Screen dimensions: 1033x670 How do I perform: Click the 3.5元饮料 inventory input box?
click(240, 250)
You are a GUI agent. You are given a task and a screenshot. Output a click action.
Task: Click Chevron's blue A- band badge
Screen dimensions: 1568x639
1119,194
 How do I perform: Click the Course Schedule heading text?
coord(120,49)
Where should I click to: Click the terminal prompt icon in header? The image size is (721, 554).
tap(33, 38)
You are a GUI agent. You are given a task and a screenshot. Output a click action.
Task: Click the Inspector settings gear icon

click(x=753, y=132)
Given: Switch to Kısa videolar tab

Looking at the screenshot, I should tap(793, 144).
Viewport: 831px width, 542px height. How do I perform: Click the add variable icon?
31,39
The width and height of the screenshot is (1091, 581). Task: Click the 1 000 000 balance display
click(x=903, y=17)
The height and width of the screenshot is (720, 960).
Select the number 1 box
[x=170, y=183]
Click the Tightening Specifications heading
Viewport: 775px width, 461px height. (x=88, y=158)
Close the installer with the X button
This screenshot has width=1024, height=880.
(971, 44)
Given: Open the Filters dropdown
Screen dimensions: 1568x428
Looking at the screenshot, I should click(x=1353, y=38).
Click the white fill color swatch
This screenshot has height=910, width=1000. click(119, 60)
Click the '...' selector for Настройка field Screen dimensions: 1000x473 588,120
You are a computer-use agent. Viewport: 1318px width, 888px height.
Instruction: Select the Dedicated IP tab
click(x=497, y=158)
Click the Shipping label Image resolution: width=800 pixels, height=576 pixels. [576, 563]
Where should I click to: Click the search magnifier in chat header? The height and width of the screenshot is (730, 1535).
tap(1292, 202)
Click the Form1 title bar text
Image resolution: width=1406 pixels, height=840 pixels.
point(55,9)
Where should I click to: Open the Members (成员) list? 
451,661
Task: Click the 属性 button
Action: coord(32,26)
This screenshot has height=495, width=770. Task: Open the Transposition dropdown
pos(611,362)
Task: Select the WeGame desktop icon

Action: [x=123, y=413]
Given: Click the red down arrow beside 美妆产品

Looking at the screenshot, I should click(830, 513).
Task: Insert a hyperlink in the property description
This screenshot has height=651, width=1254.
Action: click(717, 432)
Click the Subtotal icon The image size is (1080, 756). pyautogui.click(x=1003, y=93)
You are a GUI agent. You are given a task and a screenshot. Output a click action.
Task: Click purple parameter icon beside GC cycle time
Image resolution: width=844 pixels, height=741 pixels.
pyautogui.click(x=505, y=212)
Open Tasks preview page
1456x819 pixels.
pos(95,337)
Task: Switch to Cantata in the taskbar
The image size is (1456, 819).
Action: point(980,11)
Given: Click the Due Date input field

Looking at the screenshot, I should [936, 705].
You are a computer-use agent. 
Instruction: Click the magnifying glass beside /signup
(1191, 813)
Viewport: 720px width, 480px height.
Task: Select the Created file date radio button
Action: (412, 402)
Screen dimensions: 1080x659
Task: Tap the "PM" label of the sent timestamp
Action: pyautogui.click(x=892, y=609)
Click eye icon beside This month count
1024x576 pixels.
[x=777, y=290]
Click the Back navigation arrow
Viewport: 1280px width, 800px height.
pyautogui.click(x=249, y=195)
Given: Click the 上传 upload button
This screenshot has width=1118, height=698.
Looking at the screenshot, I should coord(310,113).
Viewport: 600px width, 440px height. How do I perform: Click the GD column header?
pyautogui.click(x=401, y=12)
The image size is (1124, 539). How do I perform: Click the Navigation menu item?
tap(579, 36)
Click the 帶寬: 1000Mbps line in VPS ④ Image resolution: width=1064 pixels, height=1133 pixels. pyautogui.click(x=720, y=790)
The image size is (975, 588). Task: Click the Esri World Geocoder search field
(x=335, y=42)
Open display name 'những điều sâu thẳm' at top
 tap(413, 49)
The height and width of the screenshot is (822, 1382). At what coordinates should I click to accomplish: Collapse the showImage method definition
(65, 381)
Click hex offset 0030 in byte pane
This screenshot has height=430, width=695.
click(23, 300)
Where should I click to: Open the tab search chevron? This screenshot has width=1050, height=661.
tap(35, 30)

**TASK TO CARRY OUT**
Give back each entry above precisely as it was written.

**SOLUTION FOR THIS PROBLEM**
Screen dimensions: 1033x670 How do I perform: Click the 3.5元饮料 inventory input box?
click(240, 250)
You are a GUI agent. You are given a task and a screenshot. Output a click action.
Task: Click Chevron's blue A- band badge
Screen dimensions: 1568x639
1119,194
 How do I perform: Click the Course Schedule heading text?
coord(120,49)
Where should I click to: Click the terminal prompt icon in header? The image size is (721, 554).
tap(33, 38)
You are a GUI agent. You are given a task and a screenshot. Output a click action.
Task: Click the Inspector settings gear icon

click(x=753, y=132)
Given: Switch to Kısa videolar tab

Looking at the screenshot, I should tap(793, 144).
Viewport: 831px width, 542px height. How do I perform: Click the add variable icon?
31,39
The width and height of the screenshot is (1091, 581). Task: Click the 1 000 000 balance display
click(x=903, y=17)
The height and width of the screenshot is (720, 960).
Select the number 1 box
[x=170, y=183]
Click the Tightening Specifications heading
Viewport: 775px width, 461px height. (x=88, y=158)
Close the installer with the X button
This screenshot has width=1024, height=880.
(971, 44)
Given: Open the Filters dropdown
Screen dimensions: 1568x428
Looking at the screenshot, I should click(x=1353, y=38).
Click the white fill color swatch
This screenshot has height=910, width=1000. click(119, 60)
Click the '...' selector for Настройка field Screen dimensions: 1000x473 588,120
You are a computer-use agent. Viewport: 1318px width, 888px height.
Instruction: Select the Dedicated IP tab
click(x=497, y=158)
Click the Shipping label Image resolution: width=800 pixels, height=576 pixels. [576, 563]
Where should I click to: Click the search magnifier in chat header? The height and width of the screenshot is (730, 1535).
tap(1292, 202)
Click the Form1 title bar text
Image resolution: width=1406 pixels, height=840 pixels.
point(55,9)
Where should I click to: Open the Members (成员) list? 
451,661
Task: Click the 属性 button
Action: coord(32,26)
This screenshot has height=495, width=770. Task: Open the Transposition dropdown
pos(611,362)
Task: Select the WeGame desktop icon

Action: [x=123, y=413]
Given: Click the red down arrow beside 美妆产品

Looking at the screenshot, I should click(830, 513).
Task: Insert a hyperlink in the property description
This screenshot has height=651, width=1254.
Action: click(717, 432)
Click the Subtotal icon The image size is (1080, 756). pyautogui.click(x=1003, y=93)
You are a GUI agent. You are given a task and a screenshot. Output a click action.
Task: Click purple parameter icon beside GC cycle time
Image resolution: width=844 pixels, height=741 pixels.
pyautogui.click(x=505, y=212)
Open Tasks preview page
1456x819 pixels.
pos(95,337)
Task: Switch to Cantata in the taskbar
The image size is (1456, 819).
Action: point(980,11)
Given: Click the Due Date input field

Looking at the screenshot, I should [936, 705].
You are a computer-use agent. 
Instruction: Click the magnifying glass beside /signup
(1191, 813)
Viewport: 720px width, 480px height.
Task: Select the Created file date radio button
Action: (412, 402)
Screen dimensions: 1080x659
Task: Tap the "PM" label of the sent timestamp
Action: pyautogui.click(x=892, y=609)
Click eye icon beside This month count
1024x576 pixels.
[x=777, y=290]
Click the Back navigation arrow
Viewport: 1280px width, 800px height.
pyautogui.click(x=249, y=195)
Given: Click the 上传 upload button
This screenshot has width=1118, height=698.
Looking at the screenshot, I should coord(310,113).
Viewport: 600px width, 440px height. How do I perform: Click the GD column header?
pyautogui.click(x=401, y=12)
The image size is (1124, 539). How do I perform: Click the Navigation menu item?
tap(579, 36)
Click the 帶寬: 1000Mbps line in VPS ④ Image resolution: width=1064 pixels, height=1133 pixels. pyautogui.click(x=720, y=790)
The image size is (975, 588). Task: Click the Esri World Geocoder search field
(x=335, y=42)
Open display name 'những điều sâu thẳm' at top
 tap(413, 49)
The height and width of the screenshot is (822, 1382). At what coordinates should I click to accomplish: Collapse the showImage method definition
(65, 381)
Click hex offset 0030 in byte pane
This screenshot has height=430, width=695.
click(23, 300)
Where should I click to: Open the tab search chevron? This screenshot has width=1050, height=661.
tap(35, 30)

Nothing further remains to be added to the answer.